QVC Group, Inc. filed for voluntary Chapter 11 bankruptcy protection on April 16, 2026, in the U.S. Bankruptcy Court for the Southern District of Texas, triggering a prepackaged restructuring process designed to cut the company's total funded debt from approximately $6.6 billion to $1.3 billion. The case is docketed as Case No. 26-90447 and has been assigned to the Honorable Judge Alfredo R. Perez.
The filing covers QVC Group and 72 of its U.S. subsidiaries, including QVC, Inc. and HSN, Inc. International operations - including customer-facing business in the United Kingdom, Germany, Japan, and Italy - are not included in the process. A non-operating subsidiary in Luxembourg is the sole overseas entity drawn into the U.S. proceedings.

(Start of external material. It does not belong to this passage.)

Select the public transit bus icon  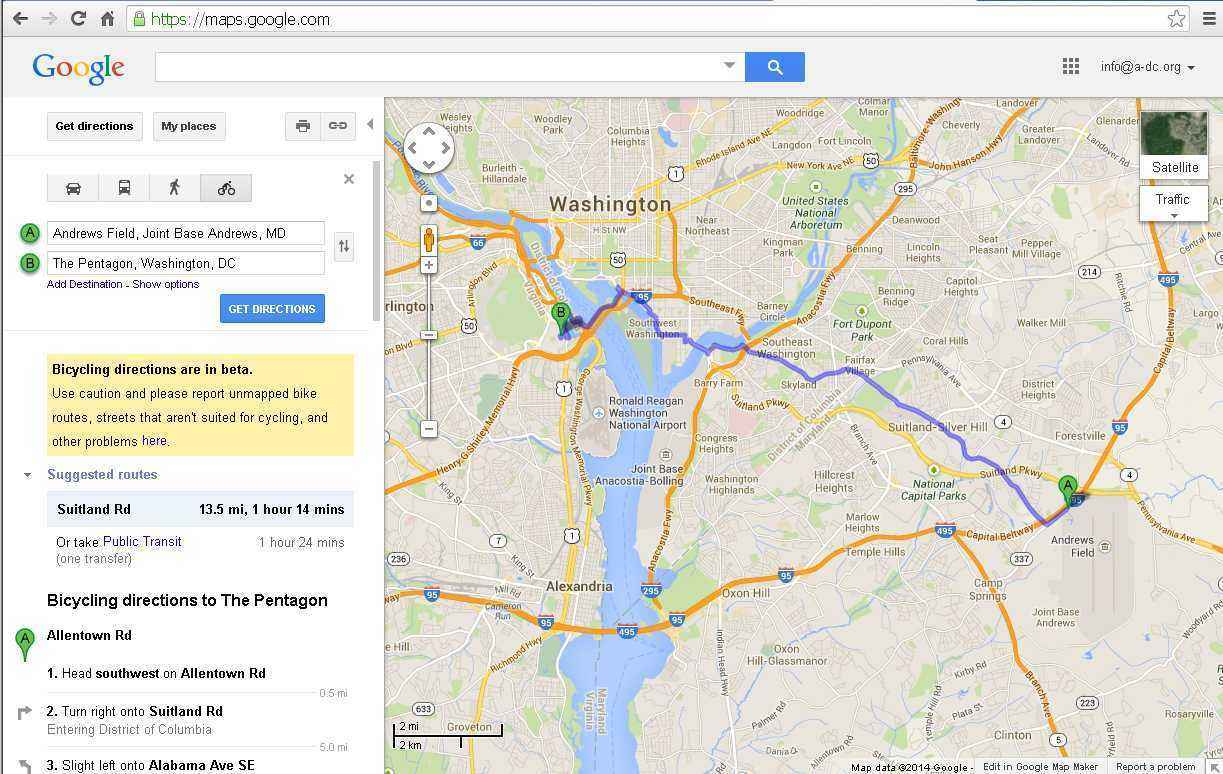pyautogui.click(x=124, y=188)
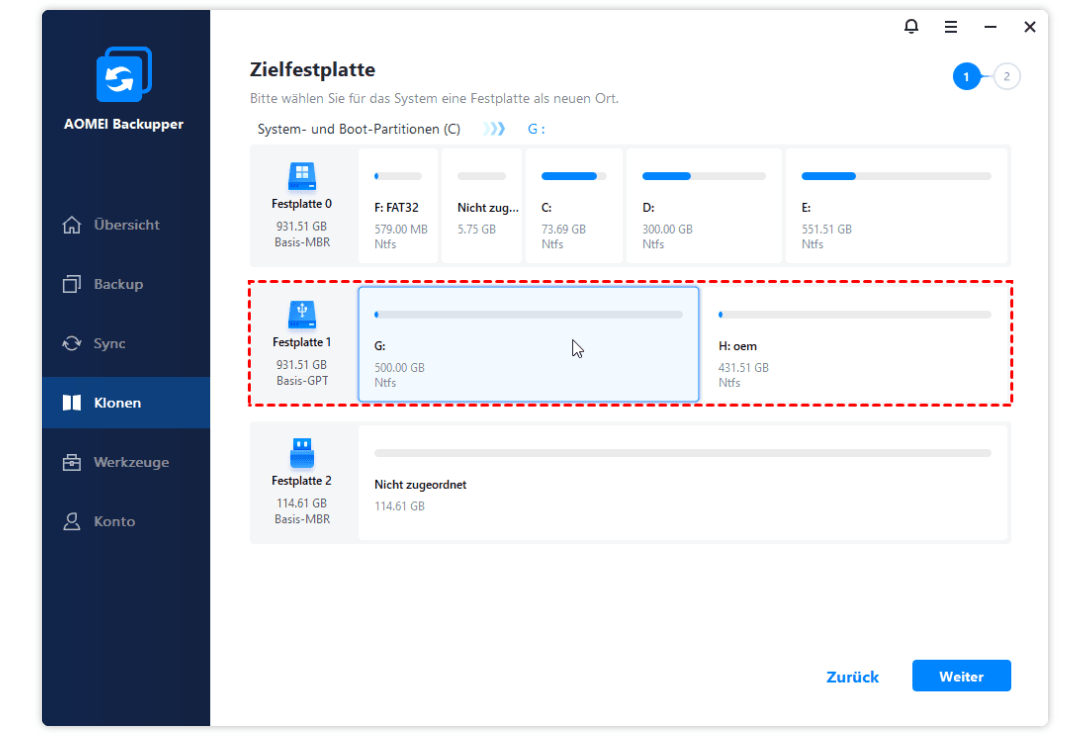Image resolution: width=1092 pixels, height=736 pixels.
Task: Click the AOMEI Backupper logo icon
Action: pyautogui.click(x=124, y=75)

The restructuring support agreement
The move follows the signing of a Restructuring Support Agreement, or RSA, dated April 16, 2026, with holders representing a significant majority of the company's outstanding funded debt. According to the RSA, QVC Group's principal amount of debt as of December 31, 2025, will be reduced from approximately $6.6 billion to $1.3 billion, and the restructured company will emerge as Reorganized QVC, Inc.
JPMorgan Chase Bank, N.A. serves as both the administrative agent under the revolving credit facility and as the debtor-in-possession letter of credit agent. The revolving credit facility carries an outstanding principal balance of approximately $2,900,000,000 as of the petition date. QVC senior secured notes across multiple tranches account for approximately $2,146,000,000 in additional funded debt. Liberty Interactive LLC, the legal name for the LINTA debtor group, carries its own note obligations including 8.250% and 8.500% senior unsecured debentures as well as 3.750% and 4.000% senior unsecured exchangeable debentures due 2029 and 2030 respectively.

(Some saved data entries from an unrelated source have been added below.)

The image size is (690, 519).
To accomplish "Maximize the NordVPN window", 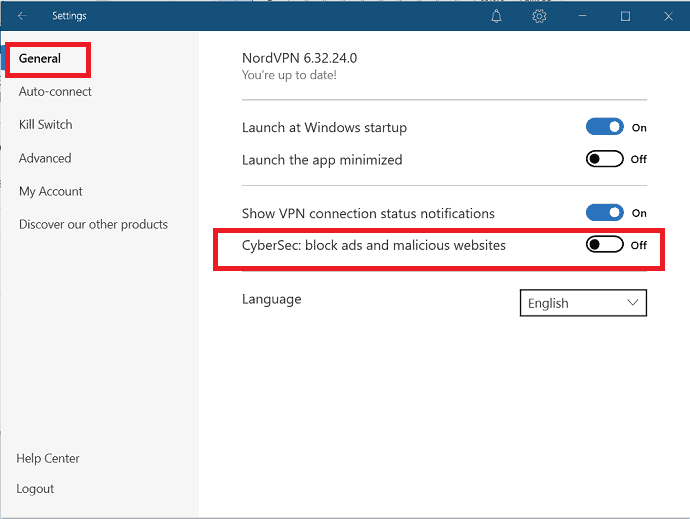I will (x=625, y=16).
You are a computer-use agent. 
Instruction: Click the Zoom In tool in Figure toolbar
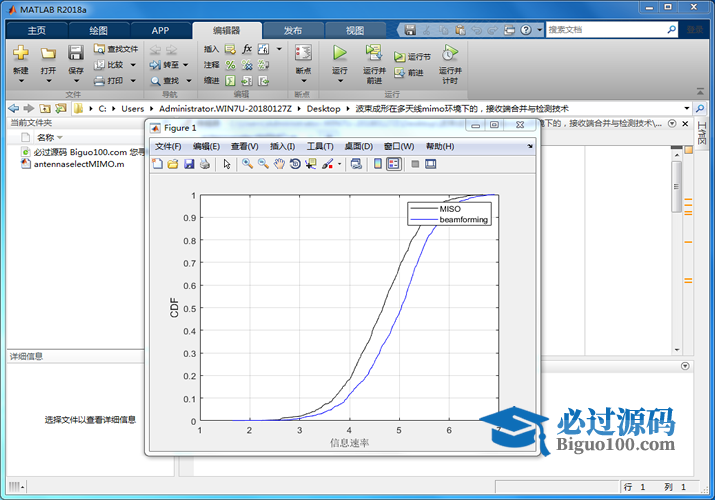[x=247, y=164]
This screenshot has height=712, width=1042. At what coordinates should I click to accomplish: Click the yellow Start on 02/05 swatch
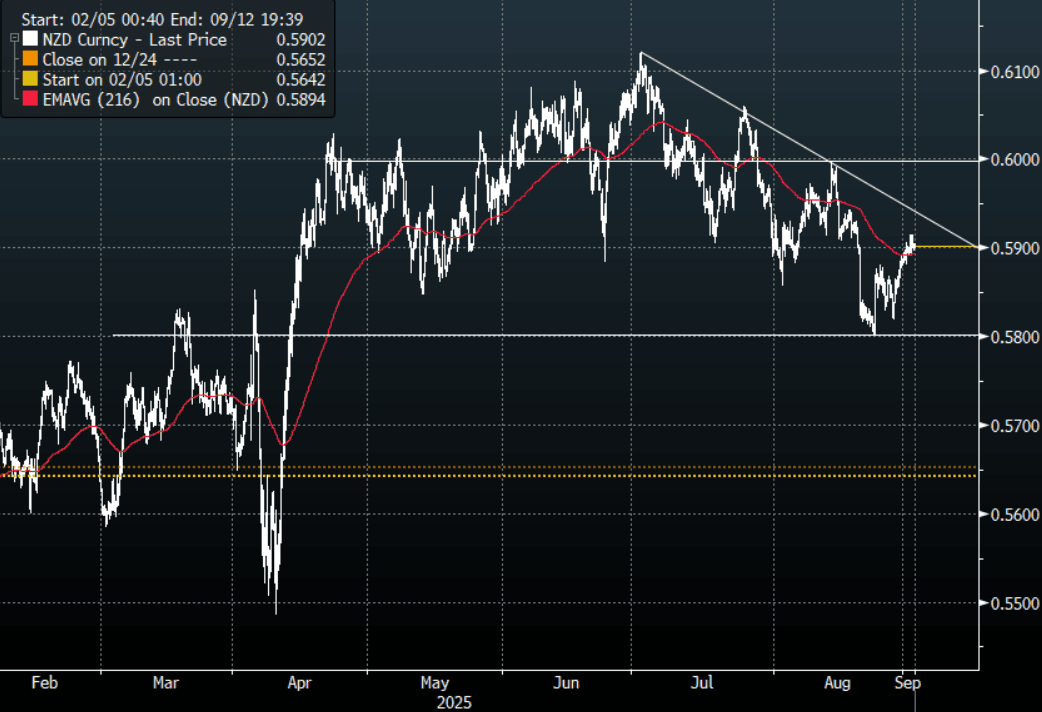32,78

The plan contemplates new exit financing to replace the existing capital structure. According to the filed reorganization plan, exit financing will consist of up to $750 million under a new asset-based lending facility, plus Takeback Debt with an aggregate original principal amount of $1.275 billion - rising to $1.325 billion if the exit ABL facility has no minimum draw condition. Alternatively, the debtors may replace the Takeback Debt with a syndicated exit financing of equal principal size if market conditions allow.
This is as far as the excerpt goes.